8. A cryptographic system, comprising:

a. means for receiving data;

b. means for retrieving a set of partitioning algorithms and distinct, cryptographic key and key-based cryptographic algorithm rule pairs;

c. means for partitioning the data using the set of partitioning algorithms to produce data partitions;

d. means for performing an operation on each of the data partitions using one of the distinct, cryptographic key and key-based cryptographic algorithm rule pairs to generate resulting partitions; and

e. means for assembling the resulting partitions.

9. The method of claim 8, wherein the means for producing data partitions comprise means for producing raw data partitions and the means for generating the resulting partitions comprise means for generating resulting encrypted partitions.

10. The method of claim 8, wherein the means for producing the data partitions comprises means for producing encrypted data partitions and the means for generating the resulting partitions comprise means for generating resulting raw data partitions.

11. The method of claim 8, further comprising means for receiving a list of partitioning and cryptographic algorithms and means for accepting identifiers, keys, offsets and data sources to use as a configuration to control encryption and decryption operations.

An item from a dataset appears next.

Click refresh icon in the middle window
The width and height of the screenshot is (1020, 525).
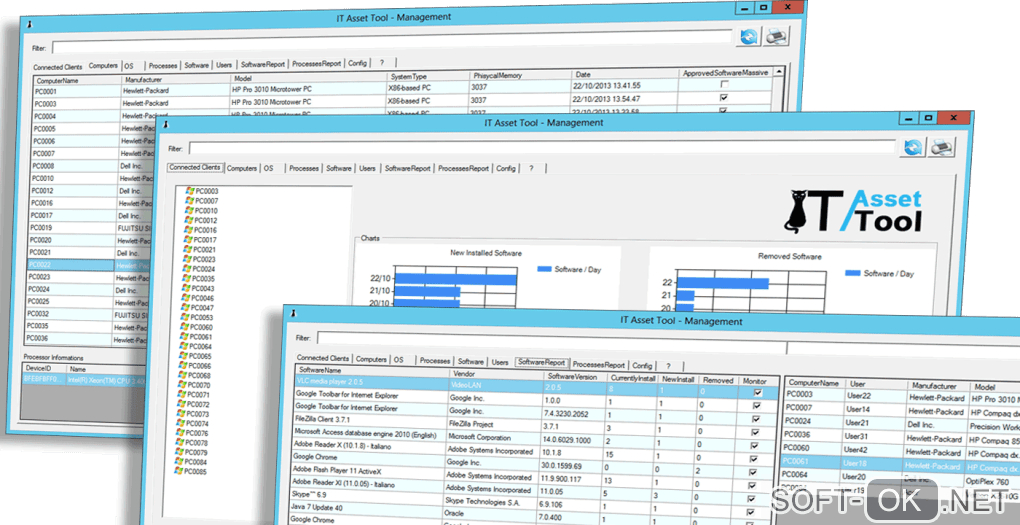912,147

12. The method of claim 8 further comprising means for configuring a second system using configuration information and means for destroying the configuration information on the system after being used for encryption in which decryption can only be performed by either the means for retrieving the configuration from the second system or by means for sending the encrypted data to the second system.

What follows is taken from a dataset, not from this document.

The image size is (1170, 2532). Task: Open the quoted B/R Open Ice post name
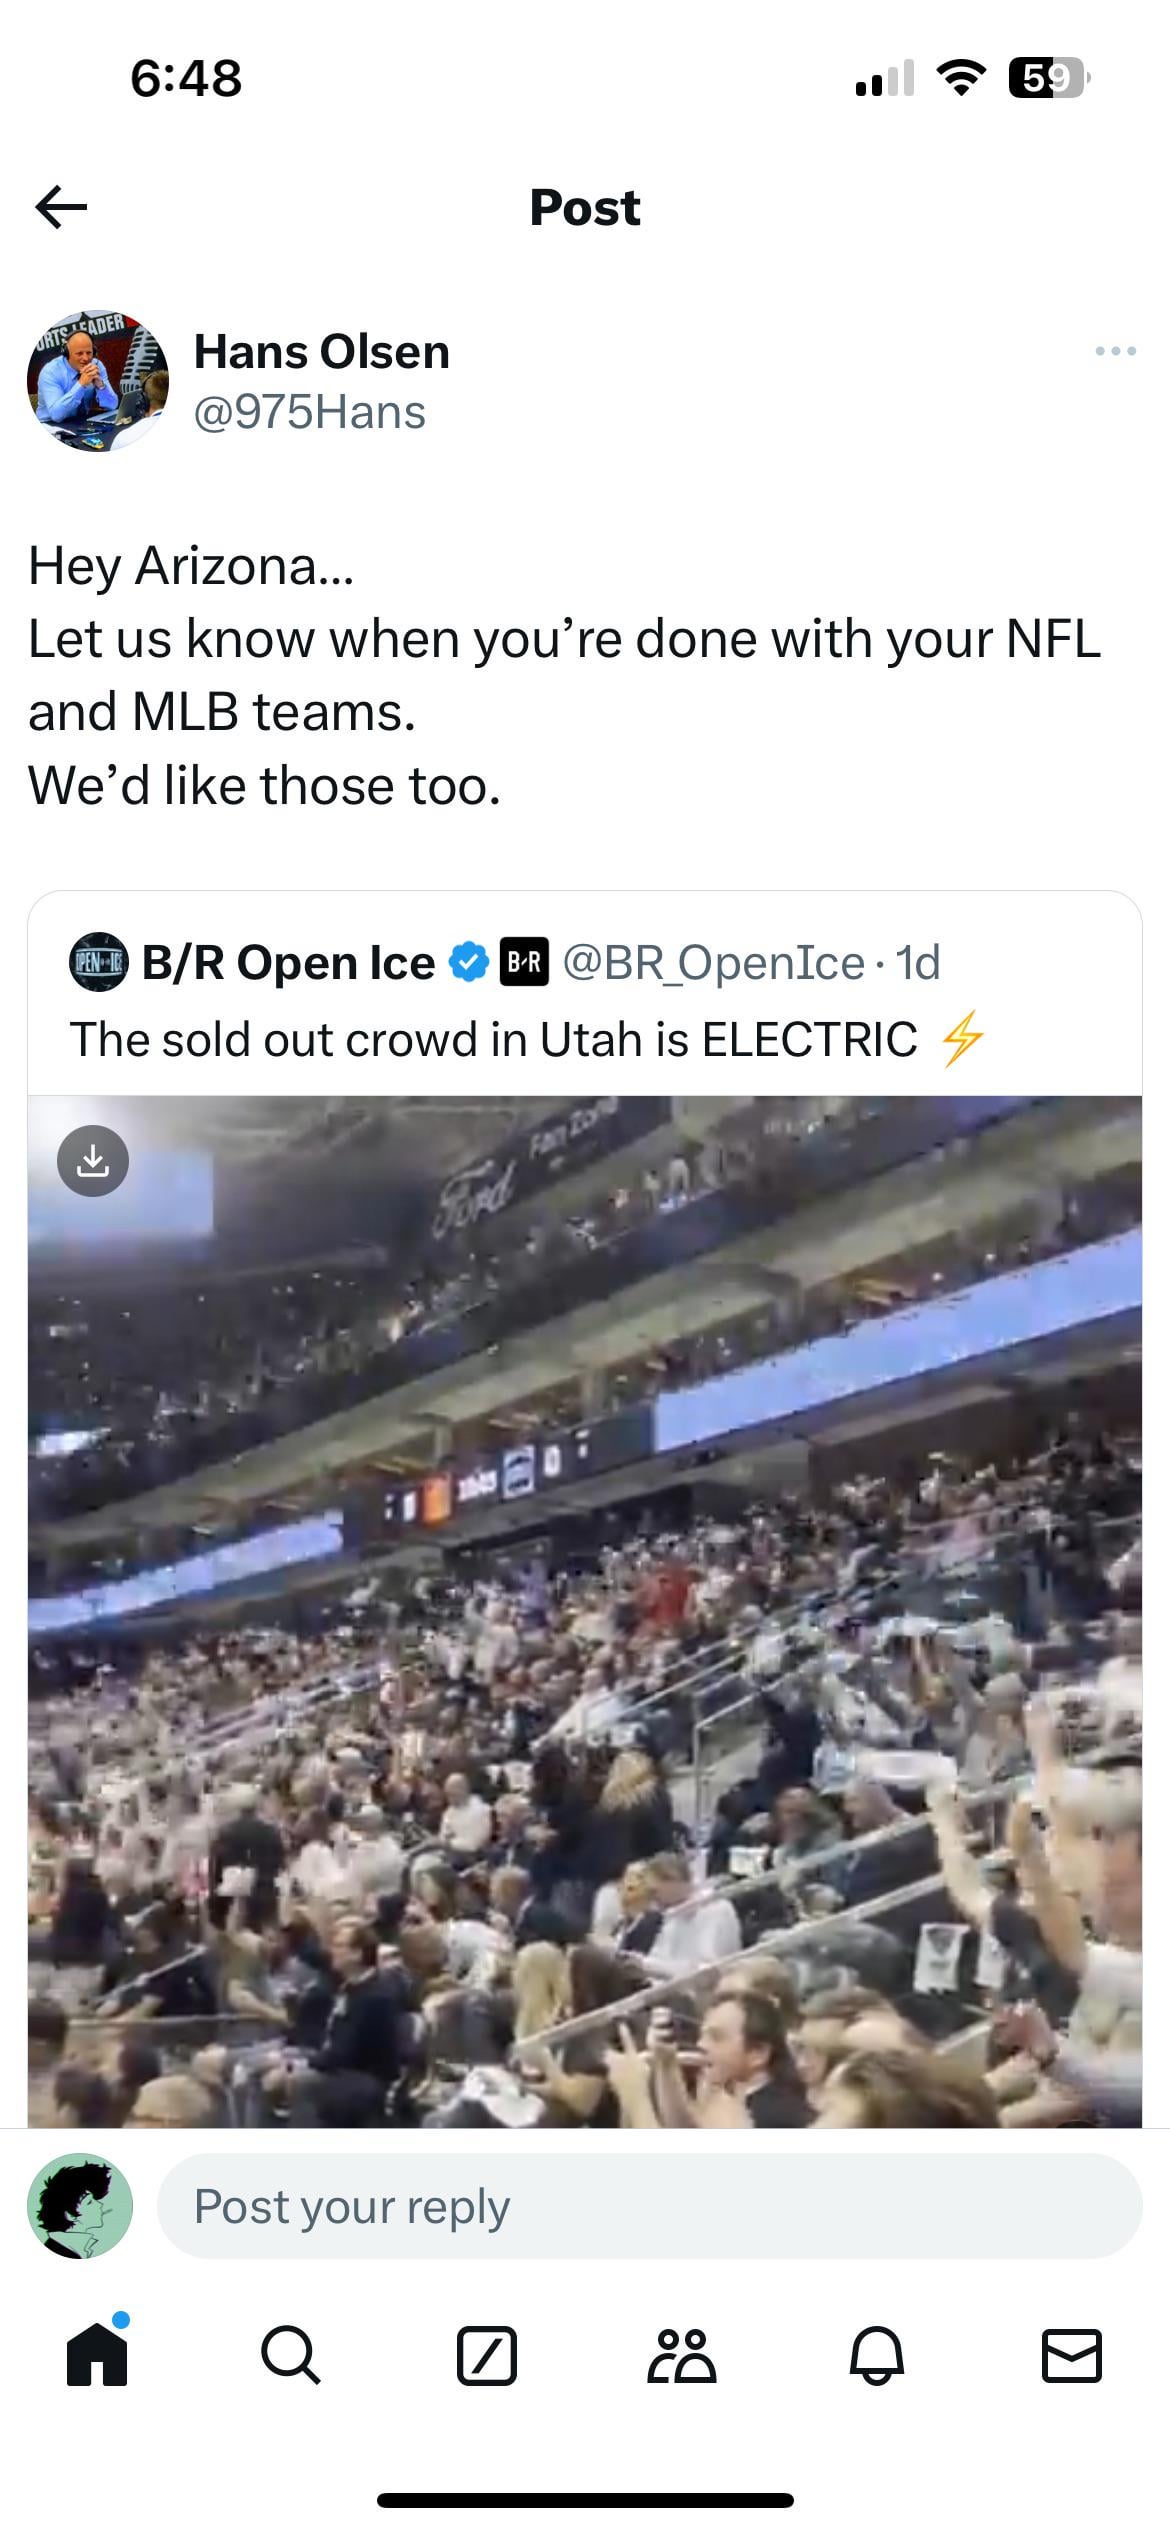pos(288,962)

13. The method of claim 8 further comprising means for applying a reuse process during encryption and decryption to allow the number of partitions to exceed the number of key and algorithm pairs.

14. The method of claim 8 further comprising means for applying an offset during encryption after assembling the resulting partitions and means for reversing the offset during decryption before applying the partitioning algorithm.

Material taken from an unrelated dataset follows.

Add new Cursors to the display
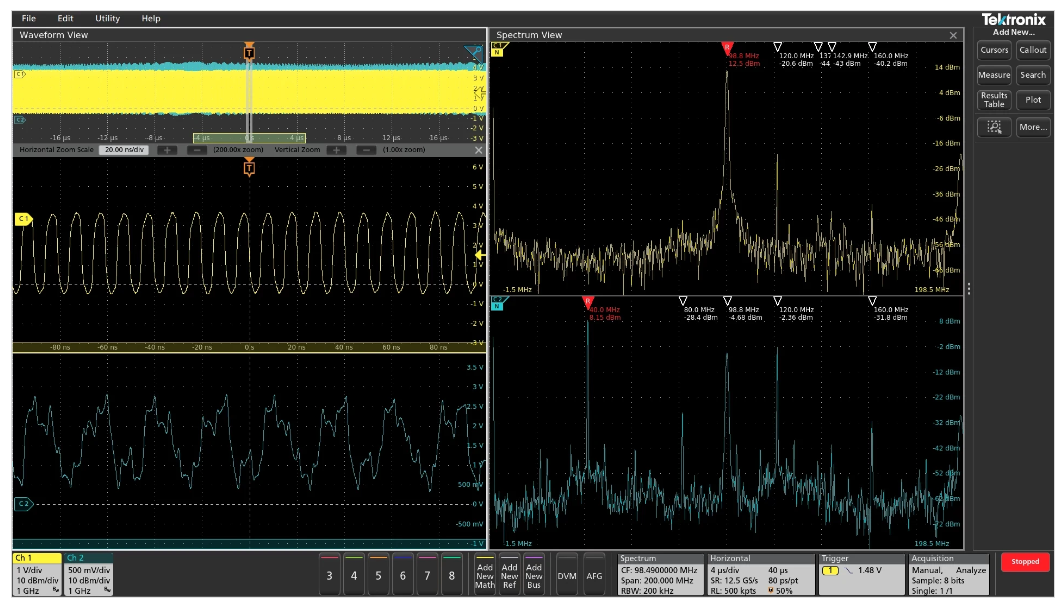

15. A non-transitory computer-readable storage medium with an executable program stored thereon, wherein the program instructs one or more processors to perform the following steps:

a. receiving data;

e. assembling the resulting partitions.

16. The program instructing the one or more processors as recited in claim 15, in which the producing data partitions further comprise producing raw data partitions and the generating the resulting partitions comprise generating resulting encrypted partitions.

17. The program instructing the one or more processors as recited in claim 15, in which the producing the data partitions further comprises the step of producing encrypted data partitions and the generating the resulting partitions further comprise the step of generating resulting raw data partitions.

18. The program instructing the one or more processors as recited in claim 15, further comprising the steps of receiving a list of partitioning and cryptographic algorithms and accepting identifiers, keys, offsets and data sources to use as a configuration to control encryption and decryption operations.

19. The program instructing the one or more processors as recited in claim 15 further comprising the steps of configuring a second system using configuration information and destroying the configuration information on the system after being used for encryption in which decryption can only be performed by either retrieving the configuration from the second system or sending the encrypted data to the second system.

20. The program instructing the one or more processors as recited in claim 15 further comprising the steps of applying an offset during encryption after assembling the resulting partitions and reversing the offset during decryption before applying the partitioning algorithm.